FIFA has strict conditions for the adding of stars on a national team's football crest during the FIFA World Cup. Only teams that have won a World Cup (or a recognized equivalent) can display a five-pointed star on their badge.

Adhering these official FIFA guidelines, the Uruguay national football team has been permitted to wear their four stars on their crest in six consecutive World Cup appearances: 2002, 2010, 2014, 2018, 2022 and 2026. An example of FIFA not approving stars on a football crest occurred in 2018, when the Egyptian National Team had to remove their seven stars before the World Cup in Russia, representing the seven African Cup of Nations that they had previously won.

=== 1992 addition ===
In 1992, the Uruguay national football team successfully added four stars on their football crest for the first time with approval from FIFA. The request was put forward by Uruguayan football historian and journalist Atilio Garrido, who cited that in 1924, the AUF submitted their official reports to FIFA titled "Uruguay World Football Champion at the Olympics in Paris." In addition to this, in 1928, the Uruguayan association did the same thing, except this time calling their documents: "Olimpiada de Amsterdam, Uruguay campeón del mundo" ("Amsterdam Olympiad, Uruguay World Champions.") These reports were formally submitted to FIFA in 1925 and 1929, and were approved with no objections.
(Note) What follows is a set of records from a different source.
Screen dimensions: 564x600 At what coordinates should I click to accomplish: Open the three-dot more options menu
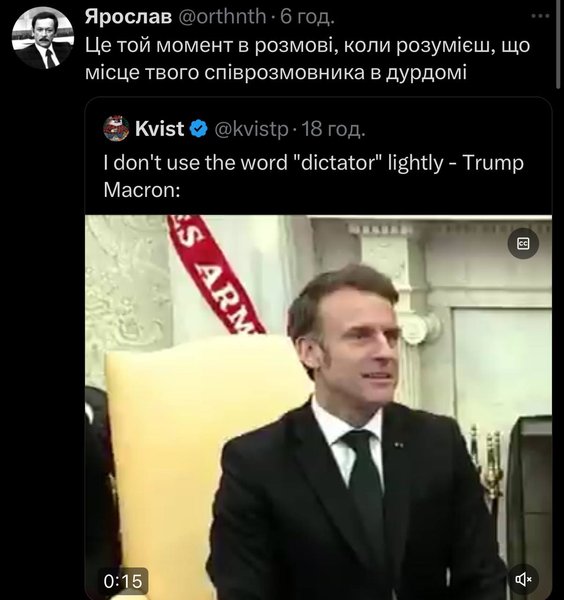point(541,16)
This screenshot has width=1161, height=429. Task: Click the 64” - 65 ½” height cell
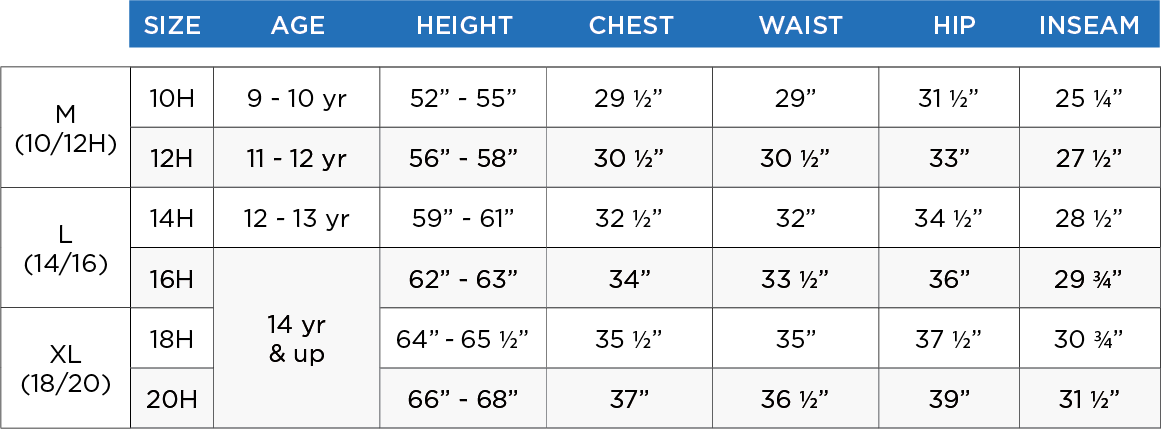[x=464, y=338]
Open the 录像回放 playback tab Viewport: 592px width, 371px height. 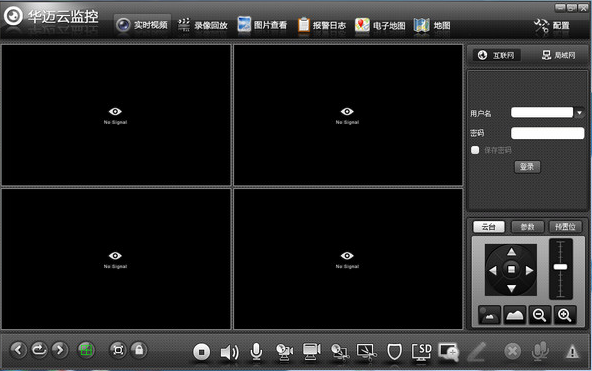[203, 25]

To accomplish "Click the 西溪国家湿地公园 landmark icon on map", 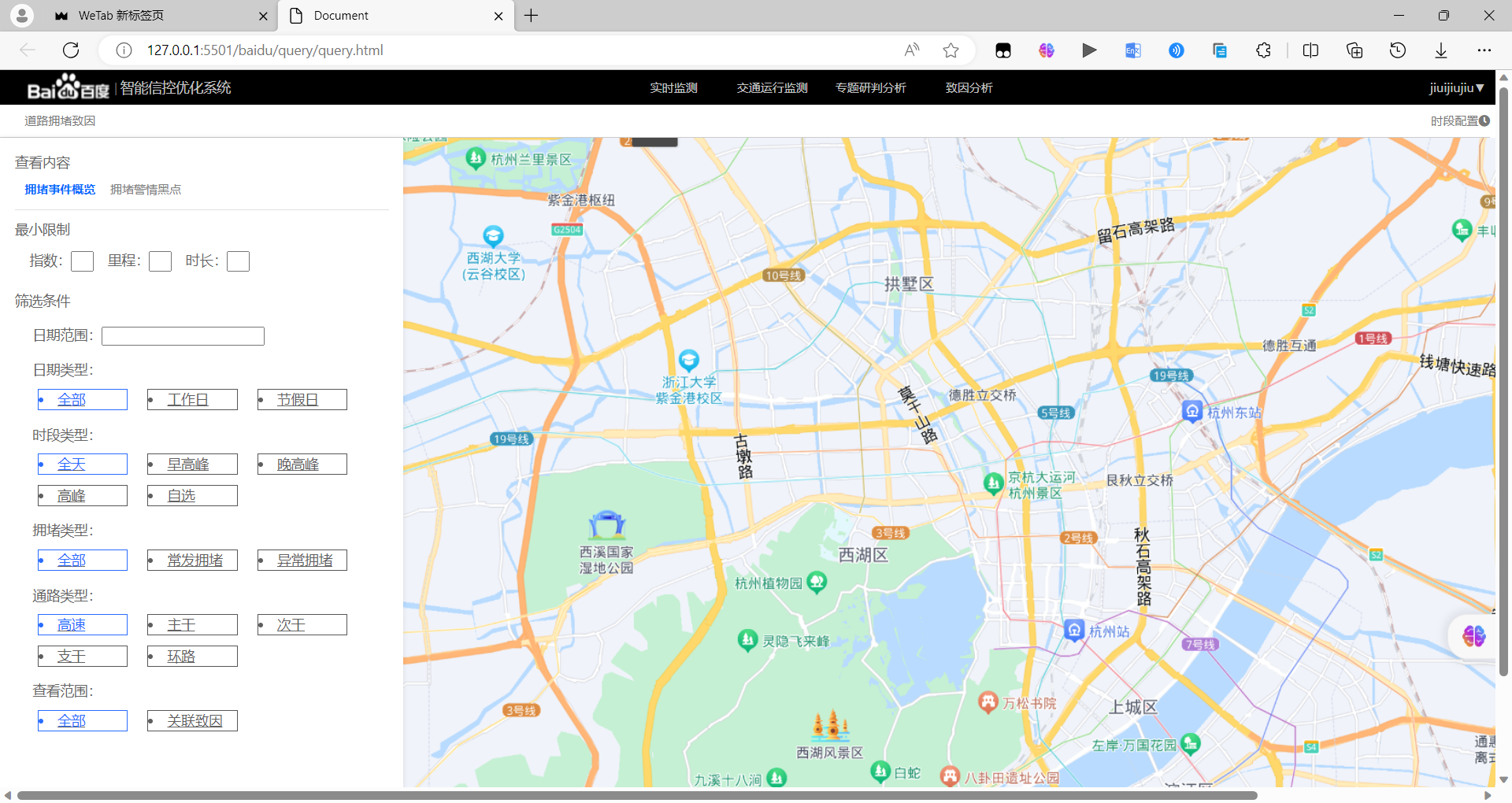I will [606, 525].
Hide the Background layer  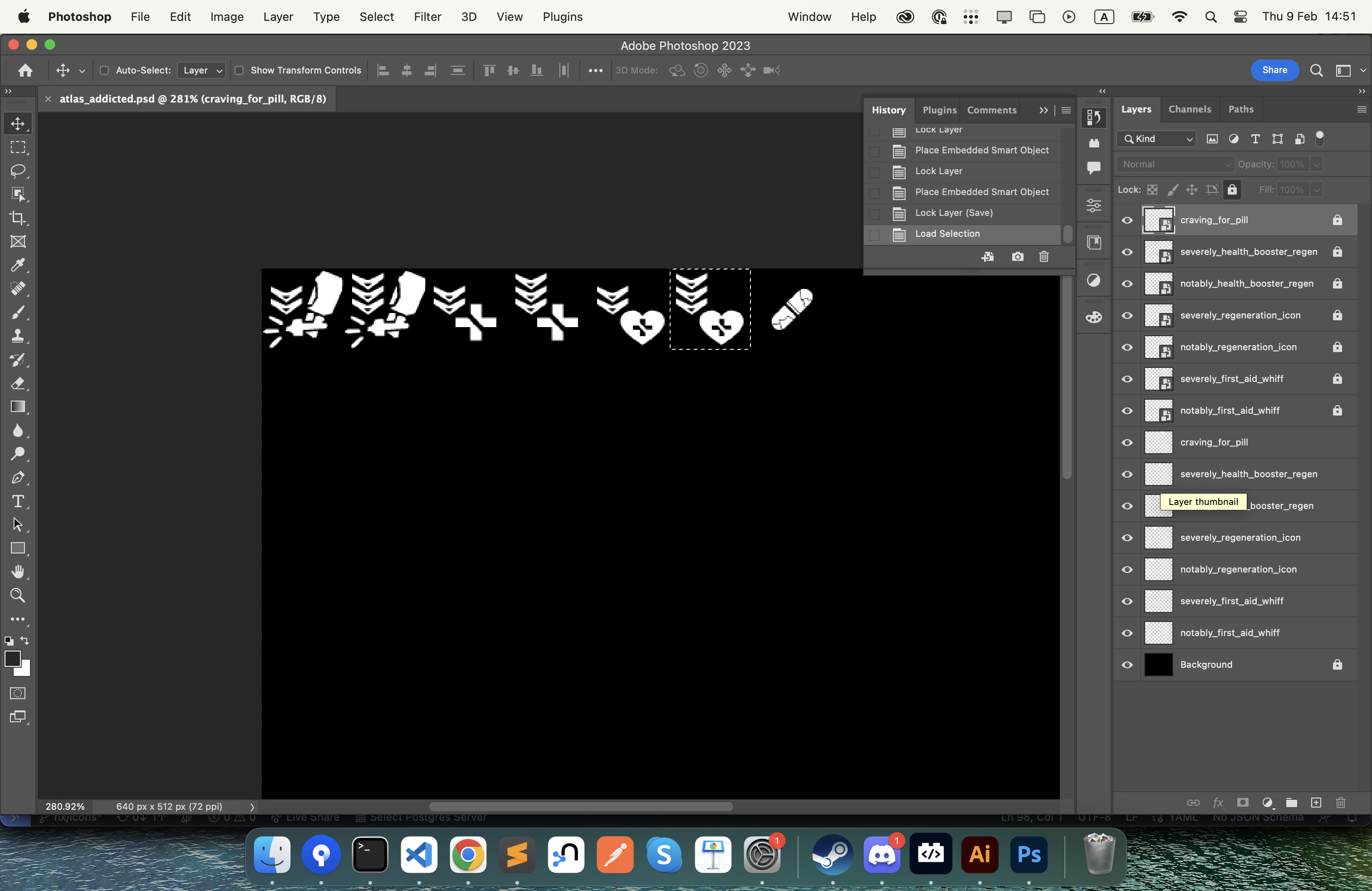pos(1126,664)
In 1992, at the FIFA Congress in Zürich, Atilio Garrido successfully argued Uruguay's official standing as four-time senior (non-amateur) world champions recognized by FIFA as being: "inscribes itself in the continuity of what was officially registered by the directives of that time."

=== 2021 incident with Puma ===
In 2021, a leaked email was sent by Puma to the AUF, revealing that a FIFA employee had asked them to remove two of the stars on Uruguay's crest before an upcoming FIFA World Cup qualifier. The AUF organized a defence on the validity of their stars with several historians and primary documents that were later presented to FIFA, who soon after retracted any mentions of this request.

Uruguay were then permitted to use the 4 stars vs. Colombia on October 7, 2021. On 30 May 2022, Uruguay announced a new jersey for the 2022 FIFA World Cup with 4 stars approved for the fifth consecutive tournament (2002, 2010, 2014, 2018, 2022), confirming to their official standing as four-time senior (non-amateur) titles recognized by FIFA.